- _PROMPT_: Your response should be the lines from the one containing "請點此下載 (68, 1735)" through the end of the material, copied exactly and with nothing added.

- _AVAILABLE DATA_:
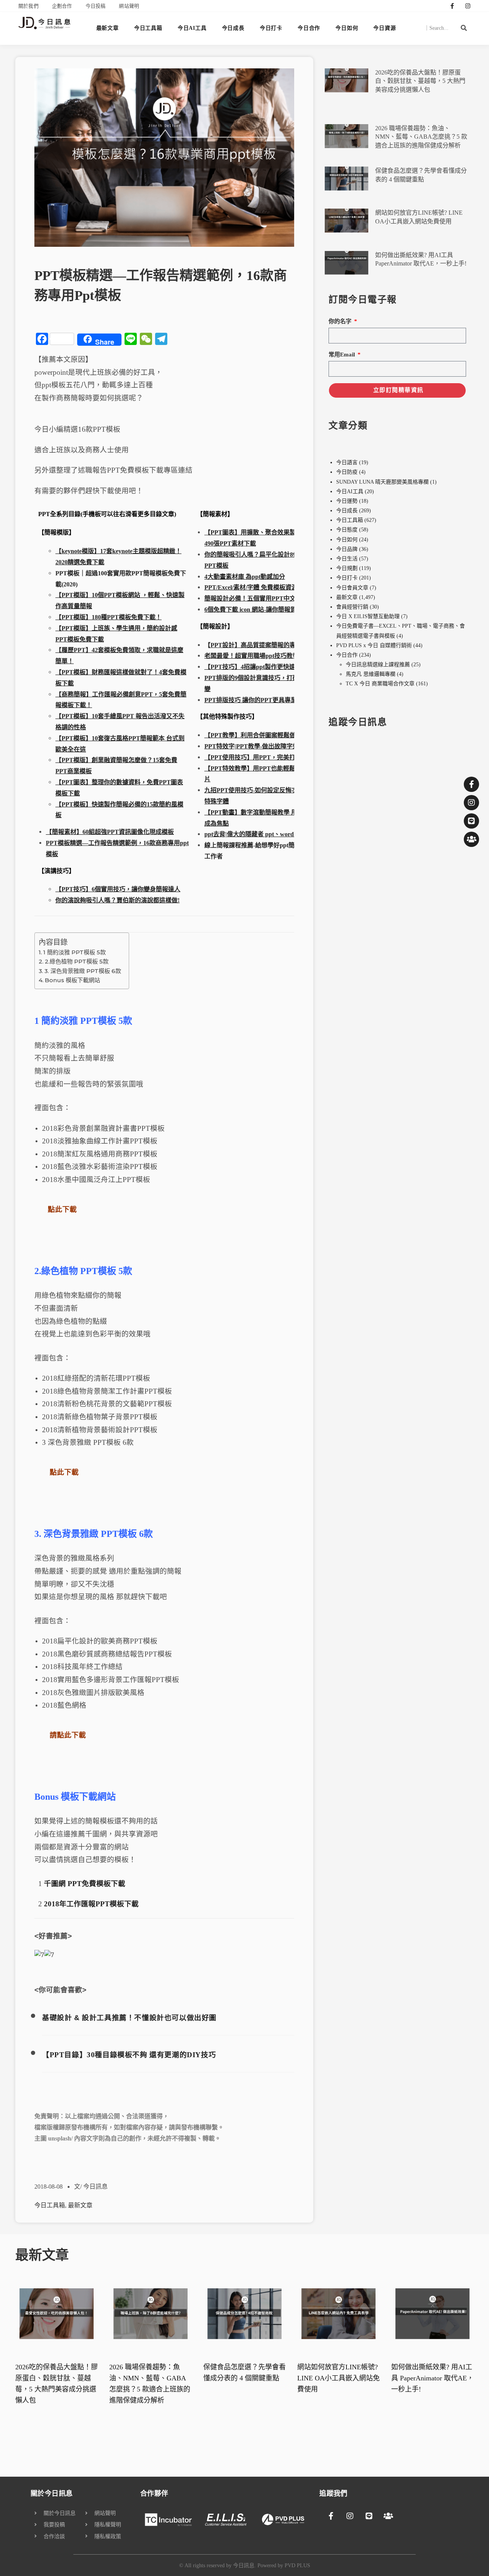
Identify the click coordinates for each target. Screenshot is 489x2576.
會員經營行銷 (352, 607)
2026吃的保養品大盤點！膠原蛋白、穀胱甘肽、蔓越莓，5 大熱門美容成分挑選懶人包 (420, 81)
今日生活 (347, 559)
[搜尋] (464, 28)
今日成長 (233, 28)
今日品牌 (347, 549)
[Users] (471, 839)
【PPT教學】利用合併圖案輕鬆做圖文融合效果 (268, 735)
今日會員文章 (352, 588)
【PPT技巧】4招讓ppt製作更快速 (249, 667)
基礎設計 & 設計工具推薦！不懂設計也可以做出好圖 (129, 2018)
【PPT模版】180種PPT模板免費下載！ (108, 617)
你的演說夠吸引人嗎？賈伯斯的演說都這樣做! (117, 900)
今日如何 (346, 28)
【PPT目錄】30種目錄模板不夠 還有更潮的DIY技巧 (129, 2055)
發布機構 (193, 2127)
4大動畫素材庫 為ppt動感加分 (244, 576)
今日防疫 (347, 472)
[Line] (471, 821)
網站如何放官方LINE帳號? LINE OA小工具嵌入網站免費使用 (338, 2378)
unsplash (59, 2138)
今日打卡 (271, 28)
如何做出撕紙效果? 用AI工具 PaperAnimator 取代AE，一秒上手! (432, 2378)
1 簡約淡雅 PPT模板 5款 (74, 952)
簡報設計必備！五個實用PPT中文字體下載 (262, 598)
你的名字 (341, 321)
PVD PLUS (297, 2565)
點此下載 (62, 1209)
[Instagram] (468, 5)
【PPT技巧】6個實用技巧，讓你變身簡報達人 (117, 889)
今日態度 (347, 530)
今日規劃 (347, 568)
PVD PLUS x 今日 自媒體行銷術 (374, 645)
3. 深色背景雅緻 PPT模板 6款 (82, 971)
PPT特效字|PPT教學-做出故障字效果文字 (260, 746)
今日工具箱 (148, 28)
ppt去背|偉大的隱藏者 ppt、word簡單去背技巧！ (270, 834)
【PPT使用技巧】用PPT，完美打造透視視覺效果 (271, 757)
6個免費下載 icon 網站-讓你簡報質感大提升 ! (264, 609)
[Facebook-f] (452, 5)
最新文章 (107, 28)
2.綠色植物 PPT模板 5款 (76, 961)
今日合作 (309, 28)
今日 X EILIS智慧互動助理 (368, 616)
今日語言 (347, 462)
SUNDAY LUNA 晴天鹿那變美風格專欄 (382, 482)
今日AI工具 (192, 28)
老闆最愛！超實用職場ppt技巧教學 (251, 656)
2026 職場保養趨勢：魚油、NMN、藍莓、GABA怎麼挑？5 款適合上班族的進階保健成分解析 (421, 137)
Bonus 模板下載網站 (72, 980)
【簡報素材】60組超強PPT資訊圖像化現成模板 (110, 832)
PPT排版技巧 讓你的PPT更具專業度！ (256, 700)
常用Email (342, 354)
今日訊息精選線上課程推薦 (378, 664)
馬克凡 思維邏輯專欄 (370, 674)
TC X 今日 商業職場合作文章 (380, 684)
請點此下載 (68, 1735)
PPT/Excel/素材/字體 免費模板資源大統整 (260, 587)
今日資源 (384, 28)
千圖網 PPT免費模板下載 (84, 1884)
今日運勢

- _EXERCISE RESPONSE_:
請點此下載 (68, 1735)
PPT/Excel/素材/字體 免費模板資源大統整 (260, 587)
今日資源 (384, 28)
千圖網 PPT免費模板下載 (84, 1884)
今日運勢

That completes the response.